◆ Task instructions
Each record below must be reproduced exactly as it reads, with its images omitted.

◆ Records provided
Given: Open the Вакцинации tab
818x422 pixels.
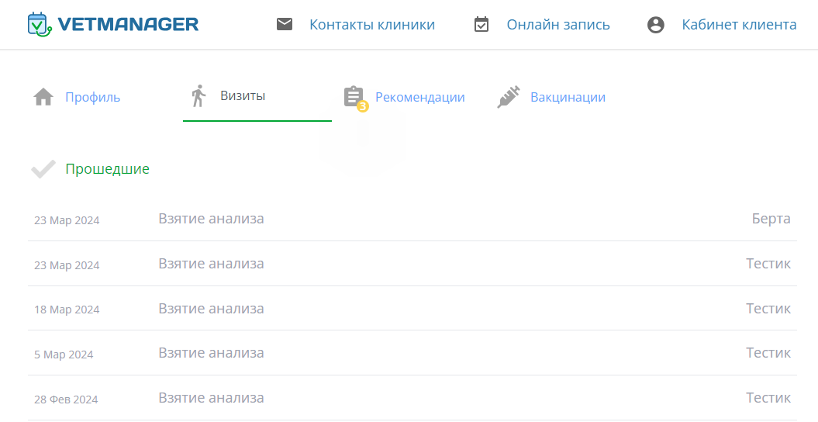Looking at the screenshot, I should point(568,97).
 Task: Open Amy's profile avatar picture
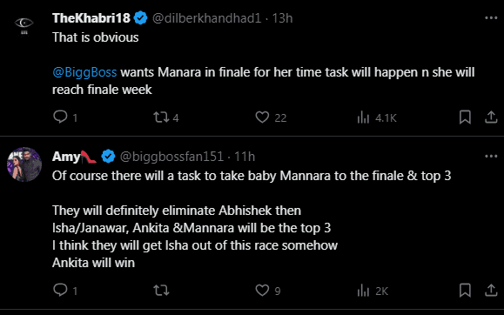tap(24, 164)
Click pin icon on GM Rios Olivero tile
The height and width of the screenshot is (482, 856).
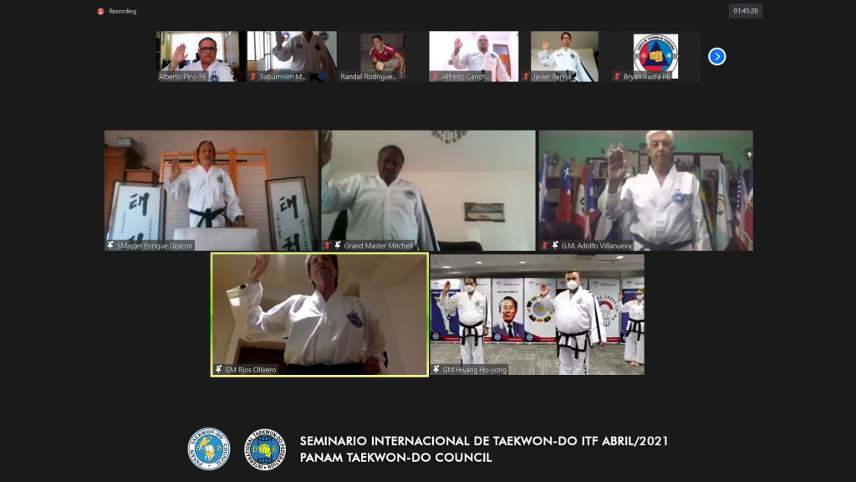point(219,369)
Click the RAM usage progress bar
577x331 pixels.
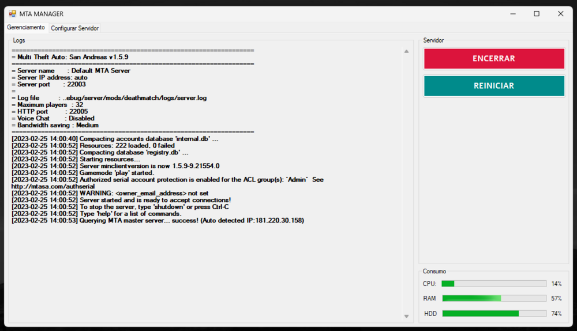point(493,299)
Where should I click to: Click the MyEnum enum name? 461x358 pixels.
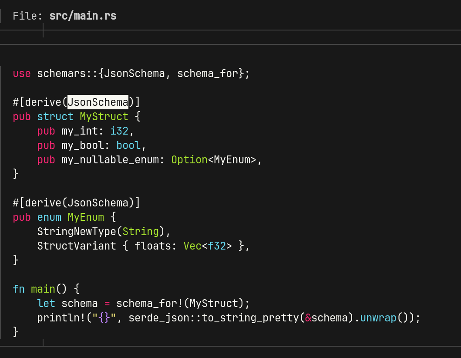click(x=86, y=217)
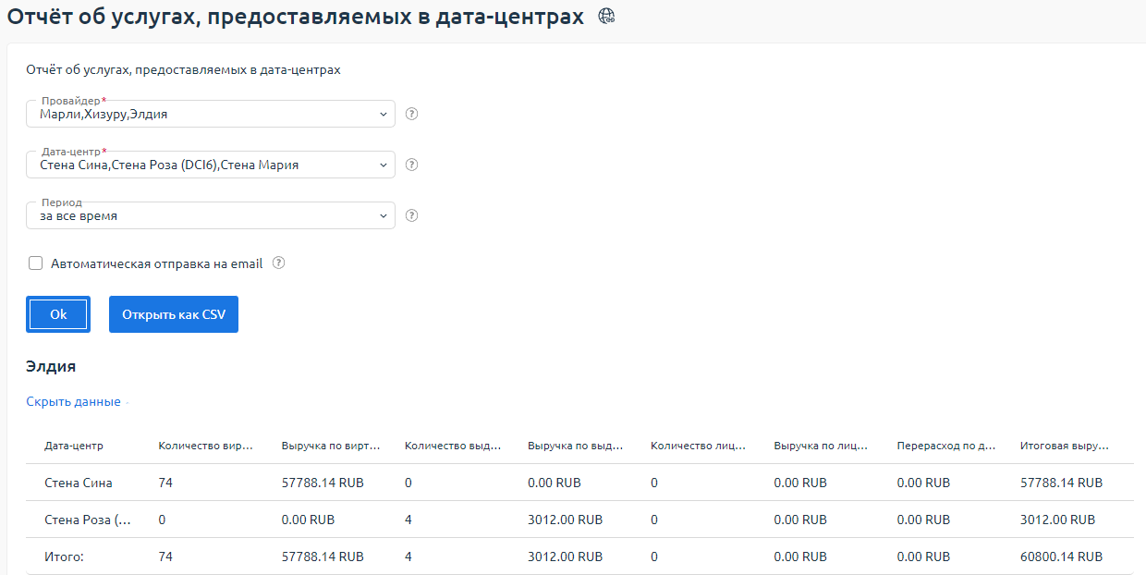
Task: Select the Стена Роза table row
Action: pos(87,520)
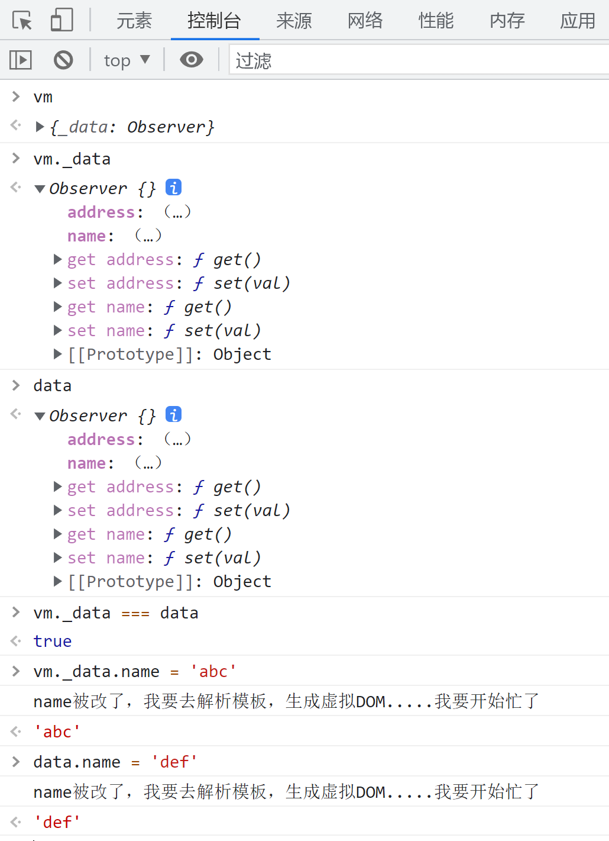Invoke the first address (…) getter value

pyautogui.click(x=177, y=212)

◆ Answer to the exercise
Given: Open the Вакцинации tab
818x422 pixels.
Looking at the screenshot, I should point(568,97).
 Task: Open Amy's profile avatar picture
tap(24, 164)
Click pin icon on GM Rios Olivero tile
The height and width of the screenshot is (482, 856).
point(219,369)
Click the RAM usage progress bar
577x331 pixels.
point(493,299)
Where should I click to: Click the MyEnum enum name? 461x358 pixels.
click(x=86, y=217)
Task: Select the Стена Роза table row
Action: pos(87,520)
Invoke the first address (…) getter value

pyautogui.click(x=177, y=212)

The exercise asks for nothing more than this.